_INSTRUCTIONS_.
a) According to the LaPlace HIV awareness article, why does the Right Choice Project send someone who tests positive to another clinic?
b) For each statement, say whether it agrees with the LaPlace HIV awareness article. Answer yes or no, and quote the words from the article that decide it.
(i) The free test at the Right Choice Project requires drawing blood.
(ii) New Orleans ranked third among major metro areas for new HIV infection diagnoses.
(iii) The free testing takes place on Tuesdays.
c) Resume the LaPlace HIV awareness article from where it stops, and write the next part.

Right Choice wants greater HIV awareness for LaPlace

Published 11:45 pm Tuesday, July 8, 2014

By Stephen Hemelt

LAPLACE — Antoine M. Jasmine has heard all the excuses.

“I didn’t know y’all existed,” “I didn’t know where to get tested,” “I didn’t know anything about this” and “I didn’t know how I could contract HIV.”

That’s not good enough for the founder and CEO of the Right Choice Project, which is actively pursuing its HIV/AIDS Awareness Program because the realities in South Louisiana are too scary to ignore.

The Associated Press reported a Center for Disease Control and Prevention report based on 2010 data, of all U.S. metropolitan areas with more than 500,000 people, indicated Baton Rouge ranked second among major United States metro areas for new HIV infection diagnoses.

New Orleans ranked third. Miami was first.

“It is really bad because people are not informed,” Jasmine said. “I don’t think our government fully understands the (information) inefficiency of that considering Baton Rouge’s rank for HIV and AIDS, and we’re in the middle of New Orleans and Baton Rouge.”

To close the information gap, Right Choice Project hosted a Celebration of Black Men Champions Banquet June 22 in LaPlace, recognizing black men who have made significant contributions to the community. Those honored included Gary Bolden, Jared Dunn, Randal Gaines, Damion Johnson Sr., Kevin Lampton, Glenn Watson and Kevin Work.

The event also acted as a fundraiser and awareness effort for the HIV issue and local efforts aimed at combating it.

The Right Choice Project provides free HIV testing weekly from noon to 3 p.m. Tuesdays at 516 E. Airline Highway in LaPlace.

“There is a 20-minute waiting period,” Jasmine said. “There is no drawing blood or urine test. It is simply a swab test of the mouth, and you will know within 20 minutes.”

Jasmine said those tested are taken confidentially into a private room and given their results. If someone comes back positive, Right Choice Project refers them to another clinic for another exclusive test to make sure the test result is accurate.

“From there we keep them informed,” Jasmine said. “It is not a death sentence. You can live a happy, wholesome live. We do have some measures after (a positive diagnosis) like exercise programs and dieting that go with sustaining their life. There are some people who are HIV positive that outlive some people that don’t have it.”

_DATA SECTION_.
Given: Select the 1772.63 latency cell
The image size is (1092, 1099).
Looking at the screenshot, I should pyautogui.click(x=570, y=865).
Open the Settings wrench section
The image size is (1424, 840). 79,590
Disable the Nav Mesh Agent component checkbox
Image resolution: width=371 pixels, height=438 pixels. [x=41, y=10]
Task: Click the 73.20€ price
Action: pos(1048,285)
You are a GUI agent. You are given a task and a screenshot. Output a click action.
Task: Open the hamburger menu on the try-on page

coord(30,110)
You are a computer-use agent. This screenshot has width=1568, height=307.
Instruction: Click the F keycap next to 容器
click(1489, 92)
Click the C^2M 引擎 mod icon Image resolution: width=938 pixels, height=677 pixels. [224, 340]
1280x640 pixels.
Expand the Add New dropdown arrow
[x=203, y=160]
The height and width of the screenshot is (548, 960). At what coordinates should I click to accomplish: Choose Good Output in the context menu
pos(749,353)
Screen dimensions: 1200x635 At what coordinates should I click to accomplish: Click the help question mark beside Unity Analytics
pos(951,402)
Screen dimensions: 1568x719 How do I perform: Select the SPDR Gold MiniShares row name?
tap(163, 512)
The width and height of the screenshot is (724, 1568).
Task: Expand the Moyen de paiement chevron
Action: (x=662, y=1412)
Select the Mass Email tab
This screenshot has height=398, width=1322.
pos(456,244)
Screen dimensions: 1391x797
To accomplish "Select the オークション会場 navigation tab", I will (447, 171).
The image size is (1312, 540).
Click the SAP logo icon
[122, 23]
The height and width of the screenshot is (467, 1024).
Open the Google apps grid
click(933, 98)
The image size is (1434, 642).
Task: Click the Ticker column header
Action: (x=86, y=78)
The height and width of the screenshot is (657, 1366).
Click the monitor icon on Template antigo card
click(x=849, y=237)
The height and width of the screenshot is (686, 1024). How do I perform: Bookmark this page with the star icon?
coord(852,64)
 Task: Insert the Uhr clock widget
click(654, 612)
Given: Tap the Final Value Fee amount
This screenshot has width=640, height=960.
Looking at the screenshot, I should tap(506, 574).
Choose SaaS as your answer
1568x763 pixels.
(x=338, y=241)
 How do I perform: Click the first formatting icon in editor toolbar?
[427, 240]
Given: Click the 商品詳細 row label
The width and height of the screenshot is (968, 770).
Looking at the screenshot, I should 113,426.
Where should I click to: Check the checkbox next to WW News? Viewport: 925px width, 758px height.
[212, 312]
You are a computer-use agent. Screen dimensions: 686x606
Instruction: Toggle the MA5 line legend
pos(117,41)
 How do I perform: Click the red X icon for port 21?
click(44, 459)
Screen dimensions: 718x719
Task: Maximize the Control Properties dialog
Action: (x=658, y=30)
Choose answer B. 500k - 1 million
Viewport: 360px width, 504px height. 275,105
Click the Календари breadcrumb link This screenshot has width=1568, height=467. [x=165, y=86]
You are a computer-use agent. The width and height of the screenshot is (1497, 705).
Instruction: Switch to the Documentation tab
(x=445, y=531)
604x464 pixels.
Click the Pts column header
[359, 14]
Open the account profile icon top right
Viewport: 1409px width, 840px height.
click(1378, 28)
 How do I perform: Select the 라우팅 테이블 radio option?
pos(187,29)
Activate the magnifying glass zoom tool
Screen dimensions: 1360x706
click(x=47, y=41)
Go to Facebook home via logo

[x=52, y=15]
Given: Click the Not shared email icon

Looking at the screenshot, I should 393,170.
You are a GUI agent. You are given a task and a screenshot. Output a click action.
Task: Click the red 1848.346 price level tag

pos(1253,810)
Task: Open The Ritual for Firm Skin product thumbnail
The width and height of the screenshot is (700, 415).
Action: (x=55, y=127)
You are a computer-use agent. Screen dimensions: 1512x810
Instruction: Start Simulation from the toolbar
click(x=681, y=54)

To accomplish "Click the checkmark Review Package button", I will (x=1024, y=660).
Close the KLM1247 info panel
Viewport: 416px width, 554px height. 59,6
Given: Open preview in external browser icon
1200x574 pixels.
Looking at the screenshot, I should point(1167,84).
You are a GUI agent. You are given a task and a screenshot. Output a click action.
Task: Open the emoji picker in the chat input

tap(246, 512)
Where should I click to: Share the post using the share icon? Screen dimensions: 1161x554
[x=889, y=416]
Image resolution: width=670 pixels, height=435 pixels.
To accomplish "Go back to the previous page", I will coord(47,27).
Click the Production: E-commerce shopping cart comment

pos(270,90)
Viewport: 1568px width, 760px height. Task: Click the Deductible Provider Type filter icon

_RESPONSES_.
a) The project refers a person who tests positive to another clinic for a second test to make sure the first result is accurate.

b)
(i) No: "There is no drawing blood or urine test."
(ii) Yes: "New Orleans ranked third."
(iii) Yes: "noon to 3 p.m. Tuesdays"

c)
Right Choice furthered the awareness push by teaming with Walgreens during the weekend of June 29 to perform free HIV testing.

That effort was a success, Jasmine said, because over 50 people were tested compared to the Tuesday average of 10.

Jasmine said HIV-testing locations in New Orleans are reporting to him the number of people from LaPlace testing positive at their locations is growing, while a local drug store also reported to Right Choice Project a strong influx of residents from LaPlace acquiring the medication needed to treat HIV.

“We’re trying to create prevention, whether it be safe sex or no sex,” Jasmine said. “If I had any gripe or concern, I would like to see more of an urgency from our government because the government can provide resources and awareness in their community.”

Jasmine said Right Choice Project would continue to provide a free, weekly local spot for residents to get tested and reach out to surrounding school districts to bring the message of HIV and AIDS awareness to the youth.

“A lot of those kids are contracting HIV and AIDS at 14 and 15 because they are having sex,” he said. “By the time they hit 21 or 22, they realize they have HIV and AIDS and are dying. If they are not aware they have it, they are going to die. That is factual. We’re making some progress, but not as much as we should.”